– Вы и сейчас сильный. Я никого не встречала сильнее вас.

– Пустое. Мужчина не должен… Есть другой способ…

– Это вы пустое говорите! – Софи с силой сжимает руку Эжена. Он морщится от боли. – Вы думаете, я ребенок, не понимаю ничего, да? Я все понимаю! Да я тысячу таких на одного вас не променяла бы! Вы больны сейчас, и мне вас ругать совестно. Вот когда поправитесь, тогда мы с вами по-другому поговорим!.. Эжен… Эжен, вы плачете?! Я… Простите меня, Эжен, я расстроила вас! Простите! Я злая и бесчувственная, мне все говорят! Хотите, на колени встану, чтоб вы простили?

– Чепуху городишь, девчонка! В глаз соринка попала – и все дела. Подай-ка платок! И принеси мне, пожалуй, бульону… Что-то есть захотелось…

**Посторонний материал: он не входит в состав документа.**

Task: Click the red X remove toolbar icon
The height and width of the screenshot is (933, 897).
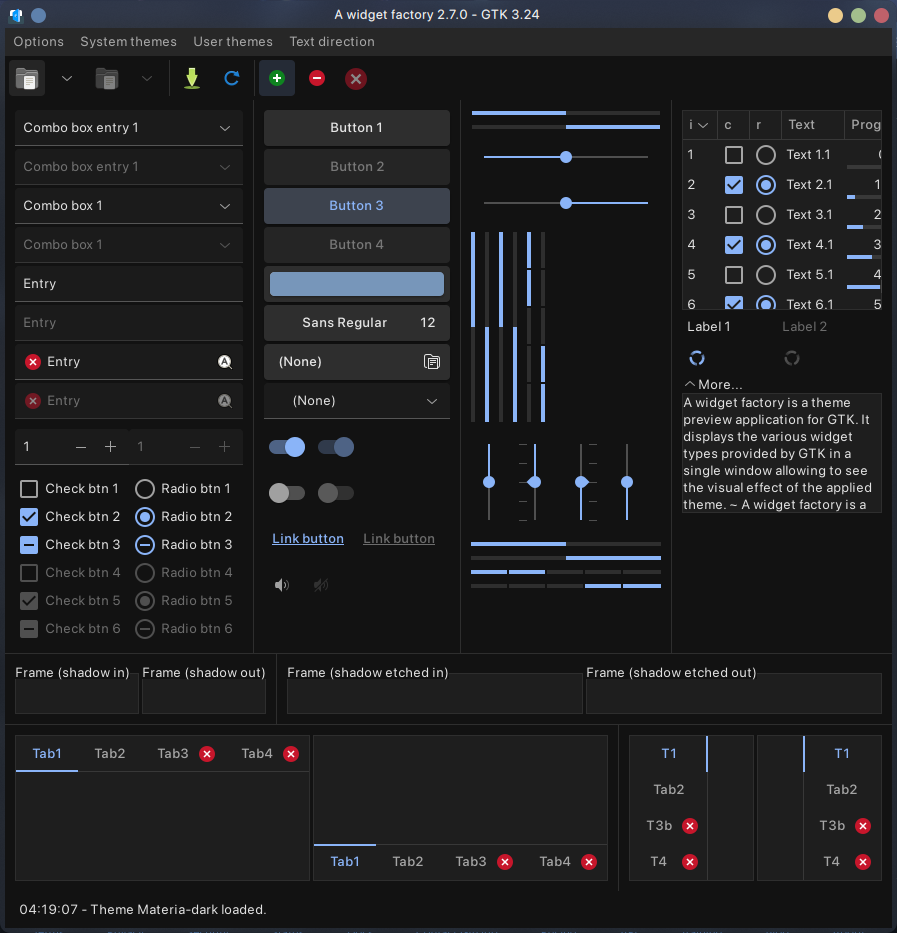Action: (x=355, y=78)
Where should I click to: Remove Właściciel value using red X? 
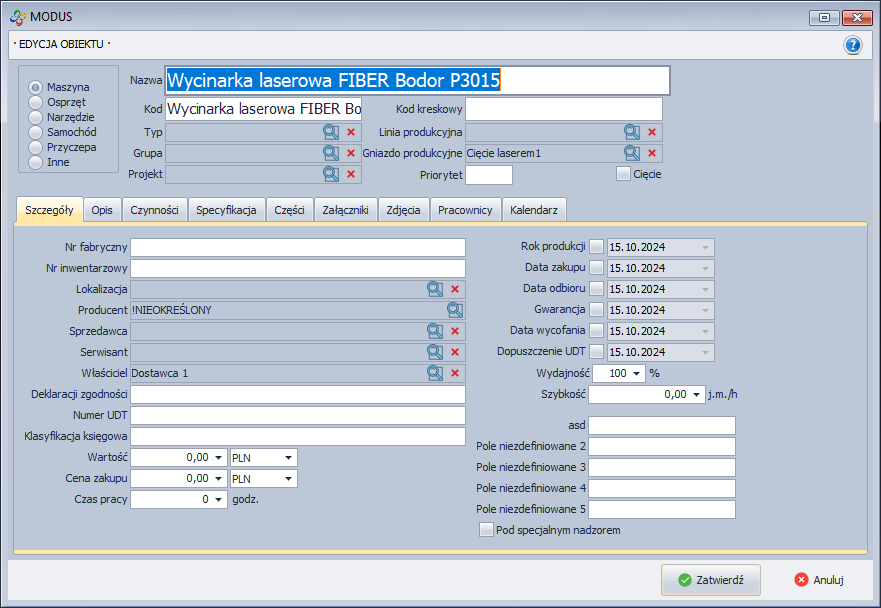[x=455, y=373]
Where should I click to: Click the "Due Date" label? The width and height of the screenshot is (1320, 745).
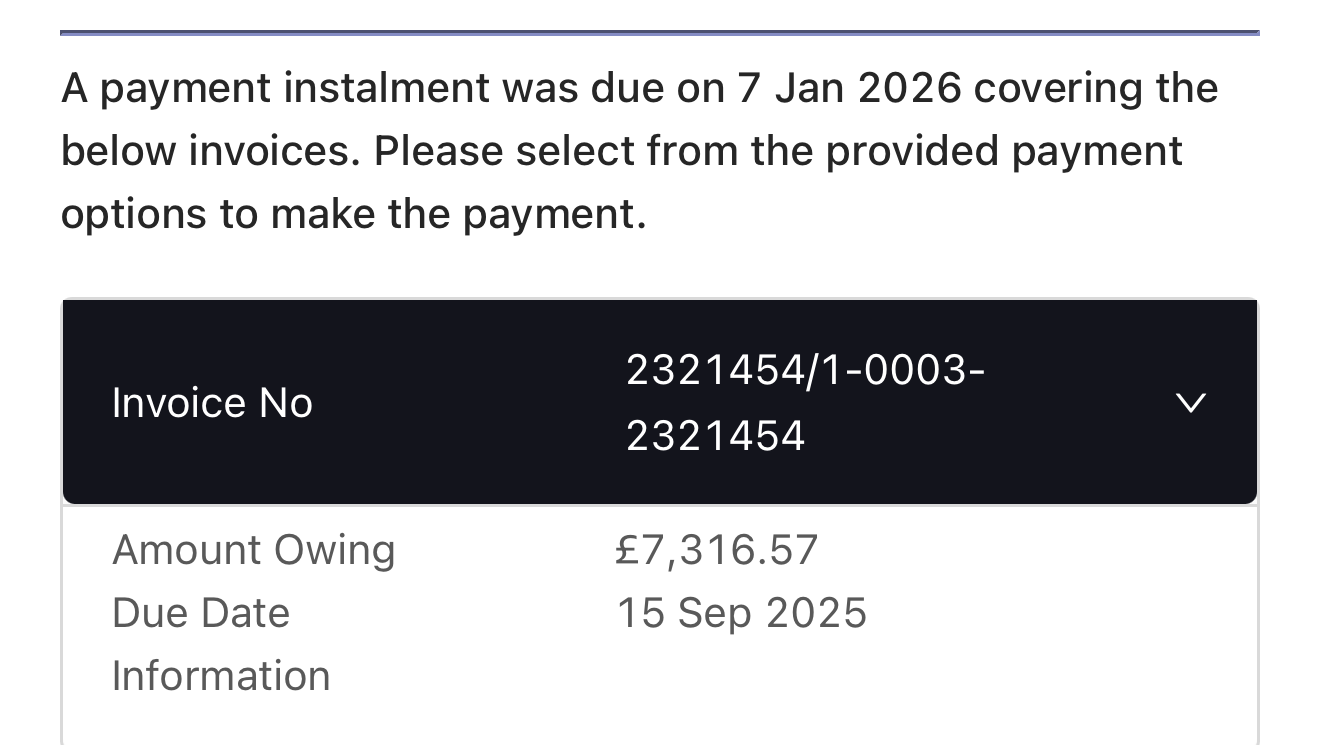click(201, 613)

А теперь? Теперь Эжен уже никогда не поправится и не попросит бульону. Теперь – жить счастливо? Когда кругом зима, и Сибирь, и так холодно везде… Когда-то Элен читала Софи перевод маленьких японских стихов. В каждом из них было бесконечное, но уже принятое поэтом одиночество. Тогда это отпугнуло Софи. Теперь она мучительно пыталась вспомнить хоть строчку. Что за глупость! Софи никогда не любила лирические стихи, романсы и прочую чувствительную дребедень. Все это казалось ей унылым и ненужным, как мокрый, использованный носовой платок. Никакой красоты она за ними не признавала. Но вот эти промороженные мужественным одиночеством японские стихи… «Теперь, когда тебя здесь нет, кому я покажу?..» Дальше там было что-то несусветное, в восточном стиле… Цветы абрикоса? Восход луны? Хвост фазана?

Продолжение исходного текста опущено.